Ludvigsen thought the “tremendous momentum” Interprefy gained over the last months would make it “the right time for a change — for me and for Interprefy — so I went to the board with my idea”; stepping down and handing over the CEO reins to Polaszewski-Plath.
Polaszewski-Plath will lead “a global team of 100+ experts,” who, according to Ludvigsen, “make it beautifully simple” to combine any video conferencing platform with RSI in any language.
“As of the end of February, no events could take place due to travel and assembly restrictions. So our business collapsed. By the end of March, clients started coming back to us, desperately asking us to help take their multi-language events entirely online” — Kim Ludvigsen, Founder and Vice Chairman, Interprefy
One challenge for RSI providers is how to collaborate or run atop major video conferencing platforms, such as Microsoft Teams, Google Meet and, naturally, Zoom. In October 2020, Zoom launched Zapps, a suite of apps within the Zoom UI that, at the time of writing, does not yet feature an RSI platform among what they call “best of breed” apps.
Zoom does offer a feature for live interpreting. Ludvigsen said they have been “delivering interpreting through Zoom for almost a year and, since Covid-19, the business has exploded.” He added that “Zoom will not only work with one RSI provider, but with several.”

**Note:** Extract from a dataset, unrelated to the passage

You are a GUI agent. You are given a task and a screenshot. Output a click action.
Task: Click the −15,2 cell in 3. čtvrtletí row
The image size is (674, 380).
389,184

Ludvigsen pointed out, “We’re technology-agnostic,” and, thus, also have existing partnerships with other web conferencing providers, such as ON24 or BlueJeans, which use an Interprefy widget inside their platforms. Key clients come from “NGOs, government organizations, corporations and associations from many sectors, such as sports, health, technology, education, and many more.”
Asked to elaborate on the impact of Covid on the business, Ludvigsen said, “As of the end of February, no events could take place due to travel and assembly restrictions. So our business collapsed. By the end of March, clients started coming back to us, desperately asking us to help take their multi-language events entirely online, which we started doing. And the demand for our solutions has continued to increase ever since. By the end of Q2 we were already back on track.”
“Most of our revenues are customized orders. We don’t offer a subscription-based model at the moment” — Kim Ludvigsen, Founder and Vice Chairman, Interprefy
He said their three biggest challenges were (1) hiring and training people fast enough to meet demand; (2) processing order inflow volumes in a timely manner; and (3) adapting and refining their product.
Ludvigsen also pointed out that, in terms of AI entering the interpreting space, there are “still many challenges so far, mainly around quality.”
On how he sees Interprefy’s financials by year-end, Ludvigsen told Slator, “2020 will be almost triple of 2019.” He added, “Most of our revenues are customized orders. We don’t offer a subscription-based model at the moment.”
As for any plans to raise capital, the Interprefy founder said, “We successfully completed a capital increaser this spring. We have a credit facility from the Swiss government fund Technologiefonds and, on top, we have a positive cash flow. We also have financially strong shareholders. But we never say never.”